Records for processing |
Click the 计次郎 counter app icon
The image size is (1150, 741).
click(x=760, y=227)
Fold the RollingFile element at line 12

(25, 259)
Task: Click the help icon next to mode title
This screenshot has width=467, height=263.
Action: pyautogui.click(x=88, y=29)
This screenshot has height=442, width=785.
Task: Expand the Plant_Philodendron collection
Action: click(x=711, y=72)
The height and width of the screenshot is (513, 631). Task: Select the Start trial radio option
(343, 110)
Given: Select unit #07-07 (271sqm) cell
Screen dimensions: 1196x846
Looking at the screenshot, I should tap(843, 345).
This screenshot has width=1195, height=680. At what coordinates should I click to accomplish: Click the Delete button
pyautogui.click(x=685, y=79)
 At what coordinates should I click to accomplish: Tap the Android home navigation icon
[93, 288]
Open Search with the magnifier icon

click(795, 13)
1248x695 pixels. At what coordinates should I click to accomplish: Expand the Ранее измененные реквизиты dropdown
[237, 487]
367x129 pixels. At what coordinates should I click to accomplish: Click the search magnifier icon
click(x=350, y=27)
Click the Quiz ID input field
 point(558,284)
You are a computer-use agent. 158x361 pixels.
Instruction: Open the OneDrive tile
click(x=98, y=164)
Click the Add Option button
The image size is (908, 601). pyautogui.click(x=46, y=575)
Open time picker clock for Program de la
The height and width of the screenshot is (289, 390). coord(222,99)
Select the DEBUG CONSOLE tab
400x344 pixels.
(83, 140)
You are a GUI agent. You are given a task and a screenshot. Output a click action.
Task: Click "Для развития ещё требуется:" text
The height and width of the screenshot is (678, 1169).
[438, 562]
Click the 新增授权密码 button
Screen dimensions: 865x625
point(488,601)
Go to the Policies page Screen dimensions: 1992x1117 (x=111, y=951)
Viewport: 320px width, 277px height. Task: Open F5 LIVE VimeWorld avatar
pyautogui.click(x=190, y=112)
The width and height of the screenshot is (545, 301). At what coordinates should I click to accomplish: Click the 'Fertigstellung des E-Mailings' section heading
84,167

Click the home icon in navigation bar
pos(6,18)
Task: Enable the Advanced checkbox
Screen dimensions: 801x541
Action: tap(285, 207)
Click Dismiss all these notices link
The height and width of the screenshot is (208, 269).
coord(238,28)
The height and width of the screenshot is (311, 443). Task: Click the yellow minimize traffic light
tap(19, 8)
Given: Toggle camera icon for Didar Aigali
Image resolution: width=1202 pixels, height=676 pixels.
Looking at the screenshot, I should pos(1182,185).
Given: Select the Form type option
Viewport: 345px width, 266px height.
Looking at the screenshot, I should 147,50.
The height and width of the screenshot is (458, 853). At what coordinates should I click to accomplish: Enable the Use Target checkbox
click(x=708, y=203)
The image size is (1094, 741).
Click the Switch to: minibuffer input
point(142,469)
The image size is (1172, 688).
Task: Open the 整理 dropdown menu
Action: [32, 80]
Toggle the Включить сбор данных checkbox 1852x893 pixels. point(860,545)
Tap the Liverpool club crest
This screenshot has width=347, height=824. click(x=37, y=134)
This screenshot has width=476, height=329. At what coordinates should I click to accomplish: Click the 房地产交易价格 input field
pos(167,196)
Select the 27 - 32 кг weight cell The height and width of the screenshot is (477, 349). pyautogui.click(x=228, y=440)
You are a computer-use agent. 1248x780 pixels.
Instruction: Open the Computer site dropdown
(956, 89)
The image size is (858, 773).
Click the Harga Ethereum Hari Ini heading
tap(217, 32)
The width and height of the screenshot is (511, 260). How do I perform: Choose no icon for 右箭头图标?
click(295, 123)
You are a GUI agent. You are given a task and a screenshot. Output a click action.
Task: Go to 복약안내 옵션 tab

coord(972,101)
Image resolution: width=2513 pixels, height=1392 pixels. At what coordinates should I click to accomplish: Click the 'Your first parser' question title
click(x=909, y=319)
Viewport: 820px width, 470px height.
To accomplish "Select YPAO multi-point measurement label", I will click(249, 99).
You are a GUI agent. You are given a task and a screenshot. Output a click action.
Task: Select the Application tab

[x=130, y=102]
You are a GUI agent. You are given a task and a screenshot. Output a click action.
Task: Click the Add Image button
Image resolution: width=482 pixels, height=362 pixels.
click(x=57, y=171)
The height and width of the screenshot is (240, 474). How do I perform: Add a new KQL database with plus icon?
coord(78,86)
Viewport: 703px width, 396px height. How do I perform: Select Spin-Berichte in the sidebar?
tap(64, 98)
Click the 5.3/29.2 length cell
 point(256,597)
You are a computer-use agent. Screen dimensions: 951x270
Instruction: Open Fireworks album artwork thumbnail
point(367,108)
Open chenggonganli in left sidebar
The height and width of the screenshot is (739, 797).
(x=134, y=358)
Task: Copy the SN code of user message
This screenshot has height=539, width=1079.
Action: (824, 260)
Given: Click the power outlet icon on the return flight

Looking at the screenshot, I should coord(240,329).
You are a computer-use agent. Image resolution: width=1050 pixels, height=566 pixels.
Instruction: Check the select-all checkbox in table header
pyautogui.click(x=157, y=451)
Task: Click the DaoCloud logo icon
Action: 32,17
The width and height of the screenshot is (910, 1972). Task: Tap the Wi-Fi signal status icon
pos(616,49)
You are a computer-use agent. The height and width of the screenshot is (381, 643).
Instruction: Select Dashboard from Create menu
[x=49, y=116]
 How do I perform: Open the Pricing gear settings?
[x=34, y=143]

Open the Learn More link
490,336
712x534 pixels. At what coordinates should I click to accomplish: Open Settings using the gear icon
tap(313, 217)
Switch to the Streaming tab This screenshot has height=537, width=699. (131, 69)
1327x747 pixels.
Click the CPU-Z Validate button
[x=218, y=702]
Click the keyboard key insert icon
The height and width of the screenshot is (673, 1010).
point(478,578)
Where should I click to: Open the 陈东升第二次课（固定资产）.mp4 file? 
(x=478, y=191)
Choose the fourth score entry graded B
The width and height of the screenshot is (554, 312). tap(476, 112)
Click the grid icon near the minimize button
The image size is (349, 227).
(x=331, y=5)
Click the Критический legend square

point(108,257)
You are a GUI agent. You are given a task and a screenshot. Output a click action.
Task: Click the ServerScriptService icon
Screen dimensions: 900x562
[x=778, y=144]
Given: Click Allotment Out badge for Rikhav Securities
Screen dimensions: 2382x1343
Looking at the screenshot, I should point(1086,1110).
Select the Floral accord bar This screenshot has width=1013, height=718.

Direction | Count the lines in the entries above that contain the string "pixels", treating uppercase and lowercase as different. Reply with the number only.

Expected answer | 12